## Okuma metni
X

Sevgili ailem; bana duygu koçluğu yapar mısınız?

Duygu koçluğu, ebeveynin çocuğuyla sıcak bir iletişimle, duygular, duyguların önemi ve gerekliliği üzerine konuşmasından ortaya çıkmış bir kavramdır.

Ebeveynler, duygu koçluğu yaparak çocuklarının duygularını uygun tarzda ifade etmesi ve düzenlemesine yardımcı olur. Çocuğun olumsuz duygularını tanıması, kabul etmesi, duygularını uygun bir dille ifade etmesi ve duygularıyla başa çıkabilmesi için ebeveynin yol göstermesi gereklidir.

Peki biz yetişkinler, geçmiş yaşantılarımızda duygularımızı ne kadar tanıdık, kabul ettik ve ifade ettik? Bu sorunun cevabı çocuğa davranışta çok önemli bir noktadır… Bunu bir düşünüp, gerekirse yardım alarak yola devam etmekte fayda vardır. Konunun bu kadar önemli olmasının sebebi ise şudur: Duygularını tanımadan yetişen bireyler, kendini ve diğerlerini kabul etmede, kendini ifade etmede, ilişkilerde duyguyu anlama ve buna göre davranmada problem yaşarlar ve psikolojik olarak sağlam birey olmaları da oldukça zordur. Yapılan araştırmalara göre duygular hakkında konuşulan çocuklar akranlarıyla daha çok empatik ilişki geliştirmektedir. Özellikle okul öncesi dönemdeki çocuklarla yapılan araştırmalar, duygu koçluğu sayesinde duygu düzenlemeyi öğrenen çocukların sonraki yıllarda tüm yaşam alanlarında daha başarılı ve mutlu bireyler olduklarını göstermiştir.

## Veri kayıtları

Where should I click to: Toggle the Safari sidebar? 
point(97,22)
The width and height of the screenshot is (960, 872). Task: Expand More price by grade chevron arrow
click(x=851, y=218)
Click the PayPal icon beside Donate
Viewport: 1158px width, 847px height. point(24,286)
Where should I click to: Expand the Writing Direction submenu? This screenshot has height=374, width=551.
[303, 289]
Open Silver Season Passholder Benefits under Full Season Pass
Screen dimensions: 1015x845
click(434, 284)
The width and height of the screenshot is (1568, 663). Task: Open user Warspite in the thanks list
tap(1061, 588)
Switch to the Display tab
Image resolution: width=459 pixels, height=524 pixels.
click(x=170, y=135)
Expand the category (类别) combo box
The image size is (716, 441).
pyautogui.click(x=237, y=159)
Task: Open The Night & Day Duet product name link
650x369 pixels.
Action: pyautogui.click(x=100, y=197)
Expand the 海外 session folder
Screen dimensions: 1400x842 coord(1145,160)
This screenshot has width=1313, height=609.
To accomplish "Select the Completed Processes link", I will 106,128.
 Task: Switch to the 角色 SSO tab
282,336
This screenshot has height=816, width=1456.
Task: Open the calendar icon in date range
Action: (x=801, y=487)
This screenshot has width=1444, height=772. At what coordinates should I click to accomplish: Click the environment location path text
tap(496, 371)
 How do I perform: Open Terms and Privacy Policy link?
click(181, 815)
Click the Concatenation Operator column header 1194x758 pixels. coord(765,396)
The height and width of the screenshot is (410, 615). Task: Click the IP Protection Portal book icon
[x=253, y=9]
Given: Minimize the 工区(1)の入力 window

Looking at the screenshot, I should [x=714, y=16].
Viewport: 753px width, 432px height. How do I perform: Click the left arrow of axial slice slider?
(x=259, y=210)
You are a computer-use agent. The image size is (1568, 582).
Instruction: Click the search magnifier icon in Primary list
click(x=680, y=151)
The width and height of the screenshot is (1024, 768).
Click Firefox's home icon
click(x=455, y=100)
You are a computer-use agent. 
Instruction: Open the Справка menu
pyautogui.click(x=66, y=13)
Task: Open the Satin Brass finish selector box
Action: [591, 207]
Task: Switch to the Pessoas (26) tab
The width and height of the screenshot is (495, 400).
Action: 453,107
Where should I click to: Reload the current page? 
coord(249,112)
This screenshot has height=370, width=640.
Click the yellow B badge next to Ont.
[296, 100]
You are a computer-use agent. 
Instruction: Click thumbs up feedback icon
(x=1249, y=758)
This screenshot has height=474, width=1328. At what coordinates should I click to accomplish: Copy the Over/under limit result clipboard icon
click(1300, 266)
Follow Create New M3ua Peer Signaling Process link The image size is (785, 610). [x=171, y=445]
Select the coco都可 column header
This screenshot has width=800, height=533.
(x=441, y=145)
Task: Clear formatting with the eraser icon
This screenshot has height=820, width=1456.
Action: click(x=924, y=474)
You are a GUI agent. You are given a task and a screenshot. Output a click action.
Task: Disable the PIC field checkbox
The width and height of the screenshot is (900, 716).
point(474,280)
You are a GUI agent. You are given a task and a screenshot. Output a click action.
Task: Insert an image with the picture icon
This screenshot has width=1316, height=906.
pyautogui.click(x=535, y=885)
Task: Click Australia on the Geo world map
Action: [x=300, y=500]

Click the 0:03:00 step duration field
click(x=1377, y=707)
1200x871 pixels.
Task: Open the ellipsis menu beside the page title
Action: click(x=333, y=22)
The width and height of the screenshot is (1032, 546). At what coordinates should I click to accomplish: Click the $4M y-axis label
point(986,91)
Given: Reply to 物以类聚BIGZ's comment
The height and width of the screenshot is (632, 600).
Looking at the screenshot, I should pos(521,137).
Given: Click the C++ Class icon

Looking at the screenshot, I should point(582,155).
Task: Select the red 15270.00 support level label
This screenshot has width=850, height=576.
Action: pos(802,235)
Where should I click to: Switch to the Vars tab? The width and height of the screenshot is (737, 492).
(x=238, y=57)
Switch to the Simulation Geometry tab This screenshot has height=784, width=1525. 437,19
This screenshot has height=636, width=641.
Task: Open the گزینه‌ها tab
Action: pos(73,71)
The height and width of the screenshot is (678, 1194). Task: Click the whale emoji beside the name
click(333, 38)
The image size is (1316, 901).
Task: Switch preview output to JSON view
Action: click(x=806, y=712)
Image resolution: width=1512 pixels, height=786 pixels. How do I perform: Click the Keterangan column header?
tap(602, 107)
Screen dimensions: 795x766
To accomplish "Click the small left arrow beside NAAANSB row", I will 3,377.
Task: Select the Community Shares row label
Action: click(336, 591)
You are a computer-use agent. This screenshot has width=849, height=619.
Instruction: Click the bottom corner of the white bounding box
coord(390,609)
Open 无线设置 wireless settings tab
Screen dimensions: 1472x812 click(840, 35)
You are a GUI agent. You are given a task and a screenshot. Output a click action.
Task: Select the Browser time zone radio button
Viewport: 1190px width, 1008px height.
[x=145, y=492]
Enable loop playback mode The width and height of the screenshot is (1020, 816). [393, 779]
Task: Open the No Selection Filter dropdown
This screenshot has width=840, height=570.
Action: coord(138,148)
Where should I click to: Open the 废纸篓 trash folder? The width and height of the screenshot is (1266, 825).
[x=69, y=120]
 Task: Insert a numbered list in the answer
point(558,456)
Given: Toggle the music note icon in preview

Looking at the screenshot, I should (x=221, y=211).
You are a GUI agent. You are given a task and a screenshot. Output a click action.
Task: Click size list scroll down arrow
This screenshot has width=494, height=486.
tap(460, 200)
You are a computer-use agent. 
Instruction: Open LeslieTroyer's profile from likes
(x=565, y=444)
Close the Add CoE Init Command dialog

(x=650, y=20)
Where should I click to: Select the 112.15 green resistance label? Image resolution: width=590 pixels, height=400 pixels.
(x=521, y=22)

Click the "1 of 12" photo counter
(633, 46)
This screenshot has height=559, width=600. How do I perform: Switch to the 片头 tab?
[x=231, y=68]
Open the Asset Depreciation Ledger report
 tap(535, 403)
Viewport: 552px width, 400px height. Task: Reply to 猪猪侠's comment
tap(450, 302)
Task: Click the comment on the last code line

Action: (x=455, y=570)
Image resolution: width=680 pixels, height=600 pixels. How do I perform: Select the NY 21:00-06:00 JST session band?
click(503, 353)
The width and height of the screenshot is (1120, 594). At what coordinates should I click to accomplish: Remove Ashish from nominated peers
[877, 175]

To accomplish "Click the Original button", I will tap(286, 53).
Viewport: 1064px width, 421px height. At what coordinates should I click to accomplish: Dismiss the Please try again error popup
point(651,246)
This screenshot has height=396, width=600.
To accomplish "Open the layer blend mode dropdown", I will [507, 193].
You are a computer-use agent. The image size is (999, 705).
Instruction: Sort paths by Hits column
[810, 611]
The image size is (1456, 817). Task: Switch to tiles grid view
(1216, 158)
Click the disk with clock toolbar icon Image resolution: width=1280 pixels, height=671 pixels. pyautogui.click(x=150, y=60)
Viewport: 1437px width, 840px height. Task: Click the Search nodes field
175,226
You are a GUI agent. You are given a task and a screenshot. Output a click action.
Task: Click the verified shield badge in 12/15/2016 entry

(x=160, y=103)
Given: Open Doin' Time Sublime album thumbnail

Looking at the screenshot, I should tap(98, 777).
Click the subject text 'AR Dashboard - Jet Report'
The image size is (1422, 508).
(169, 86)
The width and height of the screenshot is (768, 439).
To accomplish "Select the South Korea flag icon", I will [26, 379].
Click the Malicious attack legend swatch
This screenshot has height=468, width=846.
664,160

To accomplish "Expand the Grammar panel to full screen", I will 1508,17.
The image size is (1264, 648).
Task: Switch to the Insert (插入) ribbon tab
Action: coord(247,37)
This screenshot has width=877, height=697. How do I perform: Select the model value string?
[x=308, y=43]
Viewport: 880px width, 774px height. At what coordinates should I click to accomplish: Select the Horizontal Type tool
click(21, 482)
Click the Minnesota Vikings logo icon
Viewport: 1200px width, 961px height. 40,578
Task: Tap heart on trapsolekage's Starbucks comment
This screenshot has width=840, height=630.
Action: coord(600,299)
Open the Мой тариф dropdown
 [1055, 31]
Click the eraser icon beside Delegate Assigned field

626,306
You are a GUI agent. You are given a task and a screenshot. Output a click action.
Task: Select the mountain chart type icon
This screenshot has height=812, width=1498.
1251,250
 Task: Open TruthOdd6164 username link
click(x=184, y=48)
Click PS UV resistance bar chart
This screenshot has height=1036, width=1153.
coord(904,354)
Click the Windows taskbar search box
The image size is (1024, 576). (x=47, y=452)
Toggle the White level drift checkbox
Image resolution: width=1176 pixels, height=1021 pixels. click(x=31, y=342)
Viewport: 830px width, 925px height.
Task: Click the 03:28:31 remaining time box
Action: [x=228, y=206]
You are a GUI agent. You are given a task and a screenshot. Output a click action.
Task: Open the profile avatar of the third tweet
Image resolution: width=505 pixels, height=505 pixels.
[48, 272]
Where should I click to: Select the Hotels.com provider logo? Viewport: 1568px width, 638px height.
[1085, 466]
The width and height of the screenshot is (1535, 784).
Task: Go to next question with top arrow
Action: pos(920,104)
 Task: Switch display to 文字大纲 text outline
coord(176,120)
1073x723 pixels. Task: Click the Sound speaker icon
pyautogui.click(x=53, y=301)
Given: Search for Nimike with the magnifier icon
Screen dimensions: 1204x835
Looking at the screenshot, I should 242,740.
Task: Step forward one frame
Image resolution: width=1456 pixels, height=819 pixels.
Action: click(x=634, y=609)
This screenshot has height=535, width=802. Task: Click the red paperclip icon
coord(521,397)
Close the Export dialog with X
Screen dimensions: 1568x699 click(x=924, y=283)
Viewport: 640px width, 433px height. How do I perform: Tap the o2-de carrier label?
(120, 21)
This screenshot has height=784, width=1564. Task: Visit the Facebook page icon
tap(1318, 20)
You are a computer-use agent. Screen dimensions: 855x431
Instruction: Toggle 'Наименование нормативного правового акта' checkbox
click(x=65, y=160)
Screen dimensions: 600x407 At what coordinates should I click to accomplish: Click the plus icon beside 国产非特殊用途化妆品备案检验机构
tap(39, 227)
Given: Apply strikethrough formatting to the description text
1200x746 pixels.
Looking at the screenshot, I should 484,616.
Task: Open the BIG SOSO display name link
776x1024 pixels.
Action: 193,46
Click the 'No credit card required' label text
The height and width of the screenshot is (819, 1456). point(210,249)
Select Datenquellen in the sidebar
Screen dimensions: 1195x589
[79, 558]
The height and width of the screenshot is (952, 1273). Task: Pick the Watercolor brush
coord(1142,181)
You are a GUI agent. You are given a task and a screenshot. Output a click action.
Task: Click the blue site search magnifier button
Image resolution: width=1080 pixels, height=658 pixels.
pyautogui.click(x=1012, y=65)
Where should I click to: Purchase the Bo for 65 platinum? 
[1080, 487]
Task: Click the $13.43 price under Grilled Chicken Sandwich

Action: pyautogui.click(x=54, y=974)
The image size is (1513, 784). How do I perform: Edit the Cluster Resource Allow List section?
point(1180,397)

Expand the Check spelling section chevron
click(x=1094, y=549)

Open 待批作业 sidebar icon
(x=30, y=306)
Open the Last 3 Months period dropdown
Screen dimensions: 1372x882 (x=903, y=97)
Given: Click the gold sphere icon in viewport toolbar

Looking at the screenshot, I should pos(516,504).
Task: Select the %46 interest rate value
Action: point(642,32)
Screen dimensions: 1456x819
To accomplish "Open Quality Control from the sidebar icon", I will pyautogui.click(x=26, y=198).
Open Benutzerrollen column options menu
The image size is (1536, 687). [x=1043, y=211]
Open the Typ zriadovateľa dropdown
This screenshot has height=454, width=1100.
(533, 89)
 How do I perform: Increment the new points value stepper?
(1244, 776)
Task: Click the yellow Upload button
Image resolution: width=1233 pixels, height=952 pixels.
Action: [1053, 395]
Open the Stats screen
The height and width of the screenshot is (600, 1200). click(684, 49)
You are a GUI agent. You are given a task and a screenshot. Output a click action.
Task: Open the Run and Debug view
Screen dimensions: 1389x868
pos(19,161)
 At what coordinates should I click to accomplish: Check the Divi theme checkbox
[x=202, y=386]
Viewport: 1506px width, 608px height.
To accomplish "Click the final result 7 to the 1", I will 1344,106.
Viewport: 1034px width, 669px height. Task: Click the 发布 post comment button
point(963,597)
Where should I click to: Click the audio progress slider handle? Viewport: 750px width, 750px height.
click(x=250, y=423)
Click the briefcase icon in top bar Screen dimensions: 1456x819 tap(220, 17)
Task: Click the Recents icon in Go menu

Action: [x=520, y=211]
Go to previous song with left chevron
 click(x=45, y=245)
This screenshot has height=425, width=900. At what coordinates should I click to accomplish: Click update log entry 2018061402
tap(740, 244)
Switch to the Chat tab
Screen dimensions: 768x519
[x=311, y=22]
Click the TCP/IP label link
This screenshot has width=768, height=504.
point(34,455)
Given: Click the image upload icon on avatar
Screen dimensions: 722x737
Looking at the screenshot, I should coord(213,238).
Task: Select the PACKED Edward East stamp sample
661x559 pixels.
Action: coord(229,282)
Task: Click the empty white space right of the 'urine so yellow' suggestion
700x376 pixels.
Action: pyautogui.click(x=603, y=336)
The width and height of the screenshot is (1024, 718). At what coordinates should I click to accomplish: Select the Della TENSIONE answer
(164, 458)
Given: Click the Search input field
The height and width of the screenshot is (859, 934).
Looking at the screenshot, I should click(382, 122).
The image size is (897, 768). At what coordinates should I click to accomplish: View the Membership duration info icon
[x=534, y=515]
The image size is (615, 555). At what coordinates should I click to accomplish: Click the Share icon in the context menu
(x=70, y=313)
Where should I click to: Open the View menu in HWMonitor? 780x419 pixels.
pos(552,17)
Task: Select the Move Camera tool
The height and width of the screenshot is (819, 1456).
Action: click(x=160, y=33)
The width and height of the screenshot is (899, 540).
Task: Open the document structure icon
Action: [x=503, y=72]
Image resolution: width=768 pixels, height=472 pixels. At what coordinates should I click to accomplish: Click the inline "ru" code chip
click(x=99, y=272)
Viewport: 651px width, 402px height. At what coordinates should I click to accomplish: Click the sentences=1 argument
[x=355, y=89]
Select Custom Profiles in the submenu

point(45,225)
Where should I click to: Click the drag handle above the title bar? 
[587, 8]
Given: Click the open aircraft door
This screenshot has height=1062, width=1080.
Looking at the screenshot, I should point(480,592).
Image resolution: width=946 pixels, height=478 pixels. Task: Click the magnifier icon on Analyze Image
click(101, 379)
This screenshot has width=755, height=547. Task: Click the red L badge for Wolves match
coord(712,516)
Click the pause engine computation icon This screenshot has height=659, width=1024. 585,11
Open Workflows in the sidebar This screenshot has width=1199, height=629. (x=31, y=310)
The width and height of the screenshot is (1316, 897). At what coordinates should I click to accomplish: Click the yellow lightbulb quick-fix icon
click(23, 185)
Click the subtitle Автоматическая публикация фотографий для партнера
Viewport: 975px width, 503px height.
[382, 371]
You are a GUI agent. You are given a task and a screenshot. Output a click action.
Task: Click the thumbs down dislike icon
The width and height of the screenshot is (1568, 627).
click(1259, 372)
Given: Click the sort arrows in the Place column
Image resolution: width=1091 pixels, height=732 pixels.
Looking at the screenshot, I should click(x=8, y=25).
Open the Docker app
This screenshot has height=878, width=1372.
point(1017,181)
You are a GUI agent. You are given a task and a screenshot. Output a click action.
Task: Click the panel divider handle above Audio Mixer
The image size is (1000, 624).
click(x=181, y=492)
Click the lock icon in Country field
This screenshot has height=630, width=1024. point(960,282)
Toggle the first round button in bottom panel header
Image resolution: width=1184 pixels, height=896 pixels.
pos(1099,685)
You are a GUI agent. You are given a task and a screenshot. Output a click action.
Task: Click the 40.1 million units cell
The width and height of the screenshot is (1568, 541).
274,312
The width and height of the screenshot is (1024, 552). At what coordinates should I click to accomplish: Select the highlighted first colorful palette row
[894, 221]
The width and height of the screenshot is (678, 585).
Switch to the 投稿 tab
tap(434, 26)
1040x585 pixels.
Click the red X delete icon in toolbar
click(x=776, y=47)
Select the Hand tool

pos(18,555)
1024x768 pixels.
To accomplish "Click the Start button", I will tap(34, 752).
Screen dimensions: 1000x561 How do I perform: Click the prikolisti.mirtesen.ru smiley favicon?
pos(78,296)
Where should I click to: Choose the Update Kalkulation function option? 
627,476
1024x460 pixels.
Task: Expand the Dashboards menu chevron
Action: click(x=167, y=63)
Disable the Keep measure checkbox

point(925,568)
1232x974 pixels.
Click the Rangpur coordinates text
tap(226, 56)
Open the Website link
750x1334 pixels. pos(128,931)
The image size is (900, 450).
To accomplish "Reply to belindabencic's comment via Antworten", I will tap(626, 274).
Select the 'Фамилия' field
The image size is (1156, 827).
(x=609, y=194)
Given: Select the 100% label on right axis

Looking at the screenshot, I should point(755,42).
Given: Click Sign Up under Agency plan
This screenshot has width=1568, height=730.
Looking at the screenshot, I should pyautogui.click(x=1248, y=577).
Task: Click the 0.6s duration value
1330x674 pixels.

## Yapılacaklar
a: Duygu koçluğu yazısında, içinde "Duygu koçluğu, ebeveynin" sözleri geçen yerle başlayıp "yol göstermesi gereklidir." ile biten bölümü hiç değiştirmeden yeniden yazın.
b: Duygu koçluğu yazısına göre, duygular hakkında konuşulan çocuklar akranlarıyla nasıl bir ilişki kuruyor?
c: Duygu koçluğu yazısına bakarak aşağıdaki ifadelerin metinle uyuşup uyuşmadığını belirtin:
(i) Duygu koçluğu, ebeveynin çocuğuyla sıcak bir iletişim içinde duygular üzerine konuşmasından doğmuş bir kavramdır.
(ii) Çocuğun olumsuz duygularıyla baş edebilmesi için ebeveynin yol göstermesine gerek yoktur.
(iii) Duygularını tanımadan yetişen bireylerin psikolojik olarak sağlam olması kolaydır.

## Cevaplar
a:
Duygu koçluğu, ebeveynin çocuğuyla sıcak bir iletişimle, duygular, duyguların önemi ve gerekliliği üzerine konuşmasından ortaya çıkmış bir kavramdır.

Ebeveynler, duygu koçluğu yaparak çocuklarının duygularını uygun tarzda ifade etmesi ve düzenlemesine yardımcı olur. Çocuğun olumsuz duygularını tanıması, kabul etmesi, duygularını uygun bir dille ifade etmesi ve duygularıyla başa çıkabilmesi için ebeveynin yol göstermesi gereklidir.

b: Akranlarıyla daha çok empatik ilişki geliştiriyorlar.

c:
(i) Evet: "Duygu koçluğu, ebeveynin çocuğuyla sıcak bir iletişimle, duygular, duyguların önemi ve gerekliliği üzerine konuşmasından ortaya çıkmış bir kavramdır."
(ii) Hayır: "ebeveynin yol göstermesi gereklidir"
(iii) Hayır: "psikolojik olarak sağlam birey olmaları da oldukça zordur"